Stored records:
_____

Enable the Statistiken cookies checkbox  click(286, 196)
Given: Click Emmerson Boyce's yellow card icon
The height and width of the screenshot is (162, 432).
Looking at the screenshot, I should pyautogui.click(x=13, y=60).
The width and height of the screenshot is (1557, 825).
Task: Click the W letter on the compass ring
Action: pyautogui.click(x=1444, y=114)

_____

▶ _Work instructions_: Every entry should be retyped exactly as shown.

▶ _Solution to this problem_:
Enable the Statistiken cookies checkbox  click(286, 196)
Given: Click Emmerson Boyce's yellow card icon
The height and width of the screenshot is (162, 432).
Looking at the screenshot, I should pyautogui.click(x=13, y=60).
The width and height of the screenshot is (1557, 825).
Task: Click the W letter on the compass ring
Action: pyautogui.click(x=1444, y=114)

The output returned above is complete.